I’ve been doing research into Napoleon’s older brother, Joseph Bonaparte―the ex-king of Naples and Spain―and his twenty-year stay in the United States. Along the way, I learned to my surprise that Jacques-Louis David’s grand painting of Napoleon’s coronation (see my recent blog) had visited the United States in 1826. That set me off investigating.
I knew that after Napoleon’s defeat at Waterloo and the Bourbon king’s restoration the painting belonged to the French state. Understandably, Napoleon’s regal competitors didn’t wish to display the glory of the “Upstart Emperor.” It wasn’t until 1838 that the Louvre once again exhibited Napoleon’s coronation painting.
So how was it that the great work traveled to the U.S. in 1826 five years after Napoleon’s death? Who would have risked its loss in such a perilous journey?
Thanks to the purchase of a book devoted to the painting (photo on the right), I found out. Its painter Jacques-Louis David, self-exiled in Brussels after Napoleon’s fall, had crafted a copy! Upset that “the original no longer exists as far as the public is concerned,” he sent his son Eugène to London and beyond to exhibit the copy of his great work. From 1826 to 1827, it traveled to New York, Philadelphia and Boston.

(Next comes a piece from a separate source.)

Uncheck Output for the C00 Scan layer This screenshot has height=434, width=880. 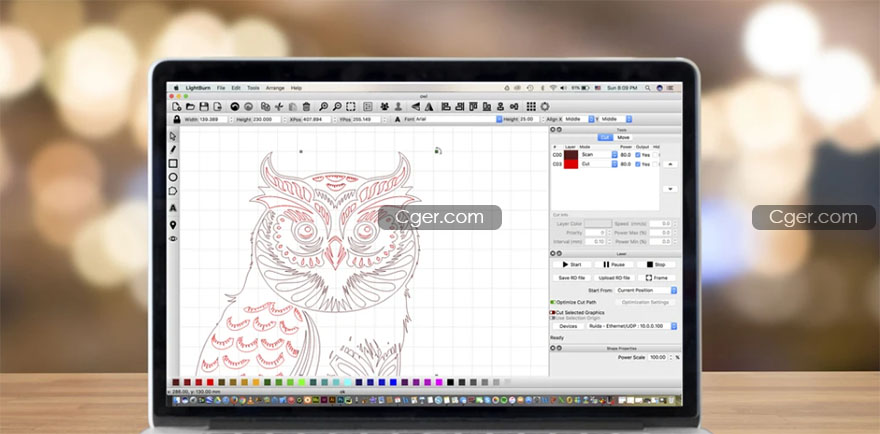point(638,154)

Did Joseph Bonaparte, who at the time lived in Bordentown, NJ and owned a residence in Philadelphia, view the work in which he and his then-deceased brother played such a glorious role? What memories that painting would have evoked in Joseph’s homesick mind! Indeed, during the momentous coronation, Napoleon had turned to his brother, saying, “If only our father could see us now.”
Yet, I haven’t found any mention that Joseph attended the Philadelphia exhibit. But I will keep looking (and imagining).
The copy of Le Sacre, as the French call David’s Coronation painting, now hangs in Versailles, where you may be sure I will visit it on my next trip to France.